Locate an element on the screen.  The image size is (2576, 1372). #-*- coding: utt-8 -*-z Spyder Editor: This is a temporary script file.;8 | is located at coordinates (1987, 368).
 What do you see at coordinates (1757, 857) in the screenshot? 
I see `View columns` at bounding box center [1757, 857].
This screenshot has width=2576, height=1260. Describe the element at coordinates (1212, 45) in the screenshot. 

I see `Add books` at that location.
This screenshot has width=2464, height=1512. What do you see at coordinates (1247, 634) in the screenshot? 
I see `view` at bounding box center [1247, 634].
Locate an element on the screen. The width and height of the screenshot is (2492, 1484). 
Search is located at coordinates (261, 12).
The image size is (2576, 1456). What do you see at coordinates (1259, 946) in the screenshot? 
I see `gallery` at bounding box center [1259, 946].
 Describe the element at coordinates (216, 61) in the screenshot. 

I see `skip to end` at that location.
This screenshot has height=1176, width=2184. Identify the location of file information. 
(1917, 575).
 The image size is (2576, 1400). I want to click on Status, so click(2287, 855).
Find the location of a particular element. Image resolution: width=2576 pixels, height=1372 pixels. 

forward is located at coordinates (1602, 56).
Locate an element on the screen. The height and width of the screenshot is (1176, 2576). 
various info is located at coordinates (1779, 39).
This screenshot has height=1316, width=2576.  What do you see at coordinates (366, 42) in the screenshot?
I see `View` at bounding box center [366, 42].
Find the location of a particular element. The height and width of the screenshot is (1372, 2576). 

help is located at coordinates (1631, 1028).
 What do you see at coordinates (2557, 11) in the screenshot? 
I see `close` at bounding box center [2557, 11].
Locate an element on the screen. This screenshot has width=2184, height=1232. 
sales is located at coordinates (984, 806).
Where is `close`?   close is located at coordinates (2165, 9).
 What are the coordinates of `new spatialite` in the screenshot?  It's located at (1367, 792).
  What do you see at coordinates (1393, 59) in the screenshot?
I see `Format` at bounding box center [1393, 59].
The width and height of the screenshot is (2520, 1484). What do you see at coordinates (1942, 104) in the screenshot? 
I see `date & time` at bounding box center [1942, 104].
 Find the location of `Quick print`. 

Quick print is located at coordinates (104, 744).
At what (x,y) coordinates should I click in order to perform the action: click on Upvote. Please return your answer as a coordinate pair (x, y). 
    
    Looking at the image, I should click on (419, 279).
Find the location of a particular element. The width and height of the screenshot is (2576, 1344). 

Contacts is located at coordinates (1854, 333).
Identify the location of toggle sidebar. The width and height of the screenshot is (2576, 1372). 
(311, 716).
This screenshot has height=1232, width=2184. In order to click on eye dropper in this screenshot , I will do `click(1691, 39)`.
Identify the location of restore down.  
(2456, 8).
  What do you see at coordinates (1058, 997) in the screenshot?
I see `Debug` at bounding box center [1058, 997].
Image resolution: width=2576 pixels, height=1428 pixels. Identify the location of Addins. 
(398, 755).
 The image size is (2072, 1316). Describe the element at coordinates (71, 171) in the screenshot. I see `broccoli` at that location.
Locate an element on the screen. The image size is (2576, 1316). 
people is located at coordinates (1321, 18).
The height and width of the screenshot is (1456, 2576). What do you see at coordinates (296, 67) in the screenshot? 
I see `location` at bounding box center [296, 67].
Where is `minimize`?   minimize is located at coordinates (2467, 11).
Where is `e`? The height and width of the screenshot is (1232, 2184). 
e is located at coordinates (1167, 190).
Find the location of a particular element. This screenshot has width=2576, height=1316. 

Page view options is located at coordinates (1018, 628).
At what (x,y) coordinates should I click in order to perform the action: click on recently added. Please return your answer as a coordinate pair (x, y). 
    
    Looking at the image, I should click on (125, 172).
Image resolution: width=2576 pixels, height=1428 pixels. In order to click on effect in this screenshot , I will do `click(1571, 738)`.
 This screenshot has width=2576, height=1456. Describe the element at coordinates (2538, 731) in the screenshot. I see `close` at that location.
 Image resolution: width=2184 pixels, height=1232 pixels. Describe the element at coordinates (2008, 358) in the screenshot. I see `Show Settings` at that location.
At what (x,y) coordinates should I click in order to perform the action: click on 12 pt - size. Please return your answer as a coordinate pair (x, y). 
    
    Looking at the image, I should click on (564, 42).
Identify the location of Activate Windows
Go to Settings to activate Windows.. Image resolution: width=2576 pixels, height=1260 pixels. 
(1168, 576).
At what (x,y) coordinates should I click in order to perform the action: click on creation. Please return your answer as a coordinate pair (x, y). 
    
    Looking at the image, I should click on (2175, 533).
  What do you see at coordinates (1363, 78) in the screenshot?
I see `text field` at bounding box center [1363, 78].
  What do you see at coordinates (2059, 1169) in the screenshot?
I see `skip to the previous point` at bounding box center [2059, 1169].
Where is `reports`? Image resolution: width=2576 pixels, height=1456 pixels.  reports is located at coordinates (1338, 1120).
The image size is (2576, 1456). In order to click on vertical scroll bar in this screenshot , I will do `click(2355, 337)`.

------------

*WRITTEN TASK*
Can you convert every line of the records above into a numbered list, leaving out the blank lines?

*ANSWER FOR THE TASK*
1. Locate an element on the screen.  The image size is (2576, 1372). #-*- coding: utt-8 -*-z Spyder Editor: This is a temporary script file.;8 | is located at coordinates (1987, 368).
2.  What do you see at coordinates (1757, 857) in the screenshot? 
3. I see `View columns` at bounding box center [1757, 857].
4. This screenshot has width=2576, height=1260. Describe the element at coordinates (1212, 45) in the screenshot. 
5. I see `Add books` at that location.
6. This screenshot has width=2464, height=1512. What do you see at coordinates (1247, 634) in the screenshot? 
7. I see `view` at bounding box center [1247, 634].
8. Locate an element on the screen. The width and height of the screenshot is (2492, 1484). 
9. Search is located at coordinates (261, 12).
10. The image size is (2576, 1456). What do you see at coordinates (1259, 946) in the screenshot? 
11. I see `gallery` at bounding box center [1259, 946].
12.  Describe the element at coordinates (216, 61) in the screenshot. 
13. I see `skip to end` at that location.
14. This screenshot has height=1176, width=2184. Identify the location of file information. 
15. (1917, 575).
16.  The image size is (2576, 1400). I want to click on Status, so click(2287, 855).
17. Find the location of a particular element. Image resolution: width=2576 pixels, height=1372 pixels. 
18. forward is located at coordinates (1602, 56).
19. Locate an element on the screen. The height and width of the screenshot is (1176, 2576). 
20. various info is located at coordinates (1779, 39).
21. This screenshot has height=1316, width=2576.  What do you see at coordinates (366, 42) in the screenshot?
22. I see `View` at bounding box center [366, 42].
23. Find the location of a particular element. The height and width of the screenshot is (1372, 2576). 
24. help is located at coordinates (1631, 1028).
25.  What do you see at coordinates (2557, 11) in the screenshot? 
26. I see `close` at bounding box center [2557, 11].
27. Locate an element on the screen. This screenshot has width=2184, height=1232. 
28. sales is located at coordinates (984, 806).
29. Where is `close`?   close is located at coordinates (2165, 9).
30.  What are the coordinates of `new spatialite` in the screenshot?  It's located at (1367, 792).
31.   What do you see at coordinates (1393, 59) in the screenshot?
32. I see `Format` at bounding box center [1393, 59].
33. The width and height of the screenshot is (2520, 1484). What do you see at coordinates (1942, 104) in the screenshot? 
34. I see `date & time` at bounding box center [1942, 104].
35.  Find the location of `Quick print`. 
36. Quick print is located at coordinates (104, 744).
37. At what (x,y) coordinates should I click in order to perform the action: click on Upvote. Please return your answer as a coordinate pair (x, y). 
38.     Looking at the image, I should click on (419, 279).
39. Find the location of a particular element. The width and height of the screenshot is (2576, 1344). 
40. Contacts is located at coordinates (1854, 333).
41. Identify the location of toggle sidebar. The width and height of the screenshot is (2576, 1372). 
42. (311, 716).
43. This screenshot has height=1232, width=2184. In order to click on eye dropper in this screenshot , I will do `click(1691, 39)`.
44. Identify the location of restore down.  
45. (2456, 8).
46.   What do you see at coordinates (1058, 997) in the screenshot?
47. I see `Debug` at bounding box center [1058, 997].
48. Image resolution: width=2576 pixels, height=1428 pixels. Identify the location of Addins. 
49. (398, 755).
50.  The image size is (2072, 1316). Describe the element at coordinates (71, 171) in the screenshot. I see `broccoli` at that location.
51. Locate an element on the screen. The image size is (2576, 1316). 
52. people is located at coordinates (1321, 18).
53. The height and width of the screenshot is (1456, 2576). What do you see at coordinates (296, 67) in the screenshot? 
54. I see `location` at bounding box center [296, 67].
55. Where is `minimize`?   minimize is located at coordinates (2467, 11).
56. Where is `e`? The height and width of the screenshot is (1232, 2184). 
57. e is located at coordinates (1167, 190).
58. Find the location of a particular element. This screenshot has width=2576, height=1316. 
59. Page view options is located at coordinates (1018, 628).
60. At what (x,y) coordinates should I click in order to perform the action: click on recently added. Please return your answer as a coordinate pair (x, y). 
61.     Looking at the image, I should click on (125, 172).
62. Image resolution: width=2576 pixels, height=1428 pixels. In order to click on effect in this screenshot , I will do `click(1571, 738)`.
63.  This screenshot has width=2576, height=1456. Describe the element at coordinates (2538, 731) in the screenshot. I see `close` at that location.
64.  Image resolution: width=2184 pixels, height=1232 pixels. Describe the element at coordinates (2008, 358) in the screenshot. I see `Show Settings` at that location.
65. At what (x,y) coordinates should I click in order to perform the action: click on 12 pt - size. Please return your answer as a coordinate pair (x, y). 
66.     Looking at the image, I should click on (564, 42).
67. Identify the location of Activate Windows
68. Go to Settings to activate Windows.. Image resolution: width=2576 pixels, height=1260 pixels. 
69. (1168, 576).
70. At what (x,y) coordinates should I click in order to perform the action: click on creation. Please return your answer as a coordinate pair (x, y). 
71.     Looking at the image, I should click on (2175, 533).
72.   What do you see at coordinates (1363, 78) in the screenshot?
73. I see `text field` at bounding box center [1363, 78].
74.   What do you see at coordinates (2059, 1169) in the screenshot?
75. I see `skip to the previous point` at bounding box center [2059, 1169].
76. Where is `reports`? Image resolution: width=2576 pixels, height=1456 pixels.  reports is located at coordinates (1338, 1120).
77. The image size is (2576, 1456). In order to click on vertical scroll bar in this screenshot , I will do `click(2355, 337)`.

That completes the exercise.